Çataklı açıklamasında, “ 2023-2024 eğitim-öğretim yılının ilk döneminde eğitim, AKP iktidarının gericileştirme ve piyasacı politikalarına hız vermesi ve yaşanan ekonomik krizle birlikte tam anlamıyla can çekişmiştir. Eğitimde AKP iktidarının yarattığı ve yıllardır çözüm iradesi gösterilmediği için kronikleşen sorunlar büyümüş ve bu sorunlara yenileri eklenmiştir” diyerek şunları söyledi:
“İhtiyaç duyulan sayıda derslik ve okul (yine) inşa edilmedi. Büyükşehirlerde bile yüzlerce okula birkaç okulu dolduracak sayıda öğrenci sıkıştırıldı. Eğitim vardiyalı ve daha niteliksiz hale getirildi.
Okul içinden okul çıkarma sihirbazlığıyla ikili ve taşımalı eğitim garabetleri, kalabalık sınıflarda eğitim sorunu devam etti. Çocuklarımız sabah ışıklar açılacak kadar karanlık, birçok yerde 50-60 kişilik kalabalık sınıflarda, uykusuz ders dinlemeye, akşamın geç saatlerinde evlerine dönmeye mahkum edildi.

Verilen bilgiler>
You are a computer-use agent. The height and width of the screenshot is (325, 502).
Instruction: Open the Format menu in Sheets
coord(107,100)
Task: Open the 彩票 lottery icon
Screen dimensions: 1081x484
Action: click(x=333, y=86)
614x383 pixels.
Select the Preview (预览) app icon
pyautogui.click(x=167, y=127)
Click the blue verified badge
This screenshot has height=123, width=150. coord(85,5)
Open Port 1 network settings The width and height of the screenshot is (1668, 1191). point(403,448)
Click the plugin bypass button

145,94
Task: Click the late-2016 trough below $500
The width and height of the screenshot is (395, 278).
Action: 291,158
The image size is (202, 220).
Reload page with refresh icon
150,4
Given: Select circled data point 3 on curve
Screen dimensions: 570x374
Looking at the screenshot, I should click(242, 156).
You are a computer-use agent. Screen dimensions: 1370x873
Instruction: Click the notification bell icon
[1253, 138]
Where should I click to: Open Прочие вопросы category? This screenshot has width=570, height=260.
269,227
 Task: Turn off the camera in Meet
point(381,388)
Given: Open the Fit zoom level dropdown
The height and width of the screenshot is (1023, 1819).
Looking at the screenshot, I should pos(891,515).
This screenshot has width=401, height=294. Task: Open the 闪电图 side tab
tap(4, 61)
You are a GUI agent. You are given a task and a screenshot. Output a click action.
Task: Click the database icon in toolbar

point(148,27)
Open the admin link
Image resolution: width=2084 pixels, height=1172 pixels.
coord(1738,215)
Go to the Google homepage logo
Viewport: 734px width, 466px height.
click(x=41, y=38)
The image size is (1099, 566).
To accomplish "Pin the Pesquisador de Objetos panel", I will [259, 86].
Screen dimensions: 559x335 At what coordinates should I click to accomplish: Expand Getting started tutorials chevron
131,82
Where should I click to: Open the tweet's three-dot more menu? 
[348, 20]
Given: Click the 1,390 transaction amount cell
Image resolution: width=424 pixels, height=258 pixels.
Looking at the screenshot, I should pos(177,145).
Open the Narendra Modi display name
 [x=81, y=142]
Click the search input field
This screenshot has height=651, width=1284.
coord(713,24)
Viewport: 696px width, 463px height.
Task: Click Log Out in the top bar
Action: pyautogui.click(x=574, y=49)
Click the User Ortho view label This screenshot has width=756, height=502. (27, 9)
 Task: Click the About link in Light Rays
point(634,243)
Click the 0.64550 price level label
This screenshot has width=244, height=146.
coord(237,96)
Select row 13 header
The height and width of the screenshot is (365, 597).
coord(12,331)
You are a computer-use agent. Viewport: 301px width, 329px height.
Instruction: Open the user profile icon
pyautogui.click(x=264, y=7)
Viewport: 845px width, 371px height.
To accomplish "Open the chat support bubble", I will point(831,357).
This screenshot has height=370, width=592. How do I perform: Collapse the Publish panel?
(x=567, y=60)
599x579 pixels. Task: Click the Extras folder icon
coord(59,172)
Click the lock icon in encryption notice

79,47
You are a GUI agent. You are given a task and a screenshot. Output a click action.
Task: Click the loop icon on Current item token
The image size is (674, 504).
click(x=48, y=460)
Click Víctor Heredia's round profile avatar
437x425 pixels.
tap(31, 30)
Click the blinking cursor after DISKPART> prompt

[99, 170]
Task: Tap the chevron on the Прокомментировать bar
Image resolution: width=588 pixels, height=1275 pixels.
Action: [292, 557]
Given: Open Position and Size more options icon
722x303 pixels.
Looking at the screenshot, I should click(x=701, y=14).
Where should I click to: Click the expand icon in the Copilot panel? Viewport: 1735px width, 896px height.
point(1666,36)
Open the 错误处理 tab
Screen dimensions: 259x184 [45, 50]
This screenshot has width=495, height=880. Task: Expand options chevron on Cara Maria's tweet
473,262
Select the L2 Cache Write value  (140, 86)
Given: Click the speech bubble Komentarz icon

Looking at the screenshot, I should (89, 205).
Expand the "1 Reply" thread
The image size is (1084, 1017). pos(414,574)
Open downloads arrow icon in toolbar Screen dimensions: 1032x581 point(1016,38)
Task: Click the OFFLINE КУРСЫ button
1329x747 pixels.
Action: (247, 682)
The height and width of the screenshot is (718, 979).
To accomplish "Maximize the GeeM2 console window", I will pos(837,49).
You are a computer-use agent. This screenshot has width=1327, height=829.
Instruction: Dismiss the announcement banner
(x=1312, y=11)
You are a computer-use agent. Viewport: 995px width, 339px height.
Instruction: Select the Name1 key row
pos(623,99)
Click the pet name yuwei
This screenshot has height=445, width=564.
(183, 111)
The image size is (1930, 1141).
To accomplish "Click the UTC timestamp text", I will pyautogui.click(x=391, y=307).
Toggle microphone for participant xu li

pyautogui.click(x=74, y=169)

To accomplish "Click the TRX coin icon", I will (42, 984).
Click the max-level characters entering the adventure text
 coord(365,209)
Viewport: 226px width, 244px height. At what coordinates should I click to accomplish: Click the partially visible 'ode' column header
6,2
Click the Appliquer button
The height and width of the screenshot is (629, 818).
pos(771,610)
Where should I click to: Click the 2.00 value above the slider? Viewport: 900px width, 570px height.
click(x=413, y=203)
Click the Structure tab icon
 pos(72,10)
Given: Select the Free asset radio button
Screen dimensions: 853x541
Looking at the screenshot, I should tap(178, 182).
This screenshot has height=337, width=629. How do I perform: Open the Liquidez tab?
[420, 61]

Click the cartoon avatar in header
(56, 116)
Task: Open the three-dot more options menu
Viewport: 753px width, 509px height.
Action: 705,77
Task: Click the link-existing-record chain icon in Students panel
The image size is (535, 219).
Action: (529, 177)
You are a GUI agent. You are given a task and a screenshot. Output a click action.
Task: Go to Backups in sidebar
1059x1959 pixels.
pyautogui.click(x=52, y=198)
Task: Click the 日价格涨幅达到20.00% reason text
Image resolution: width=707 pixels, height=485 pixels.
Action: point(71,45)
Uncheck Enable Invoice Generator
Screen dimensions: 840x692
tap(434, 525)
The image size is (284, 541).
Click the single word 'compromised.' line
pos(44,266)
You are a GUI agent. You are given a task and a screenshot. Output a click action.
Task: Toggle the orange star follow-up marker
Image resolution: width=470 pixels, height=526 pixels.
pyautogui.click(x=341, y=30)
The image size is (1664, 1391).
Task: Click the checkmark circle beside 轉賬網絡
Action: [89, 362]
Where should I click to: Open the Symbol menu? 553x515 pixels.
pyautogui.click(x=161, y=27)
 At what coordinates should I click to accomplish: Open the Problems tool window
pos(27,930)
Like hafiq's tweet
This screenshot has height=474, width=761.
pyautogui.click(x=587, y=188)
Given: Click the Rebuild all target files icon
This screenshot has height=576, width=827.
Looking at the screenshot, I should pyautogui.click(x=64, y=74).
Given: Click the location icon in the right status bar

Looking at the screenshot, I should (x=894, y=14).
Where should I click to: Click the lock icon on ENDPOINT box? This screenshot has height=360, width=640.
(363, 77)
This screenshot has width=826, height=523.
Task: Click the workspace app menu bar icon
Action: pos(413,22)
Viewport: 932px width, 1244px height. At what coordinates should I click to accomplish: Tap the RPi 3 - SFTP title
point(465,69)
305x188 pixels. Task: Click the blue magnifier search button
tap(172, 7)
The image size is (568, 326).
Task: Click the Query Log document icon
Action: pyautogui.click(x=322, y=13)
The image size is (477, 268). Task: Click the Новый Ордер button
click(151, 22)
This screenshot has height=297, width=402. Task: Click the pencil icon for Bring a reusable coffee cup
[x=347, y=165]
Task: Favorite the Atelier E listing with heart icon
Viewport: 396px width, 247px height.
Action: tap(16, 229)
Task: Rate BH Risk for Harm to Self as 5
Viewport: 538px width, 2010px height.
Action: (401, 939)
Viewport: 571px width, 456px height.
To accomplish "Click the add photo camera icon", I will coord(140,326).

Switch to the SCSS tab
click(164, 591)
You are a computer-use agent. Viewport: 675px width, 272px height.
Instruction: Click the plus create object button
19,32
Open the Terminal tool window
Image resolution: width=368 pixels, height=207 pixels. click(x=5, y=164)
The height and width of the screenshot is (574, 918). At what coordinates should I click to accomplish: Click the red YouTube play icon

Problem tanımı> Eğitim sorunlarını anlatan sayfa metnine göre çocuklar birçok yerde kaç kişilik sınıflarda ders dinlemek zorunda kalıyor?

Yanıt> 50-60 kişilik kalabalık sınıflarda.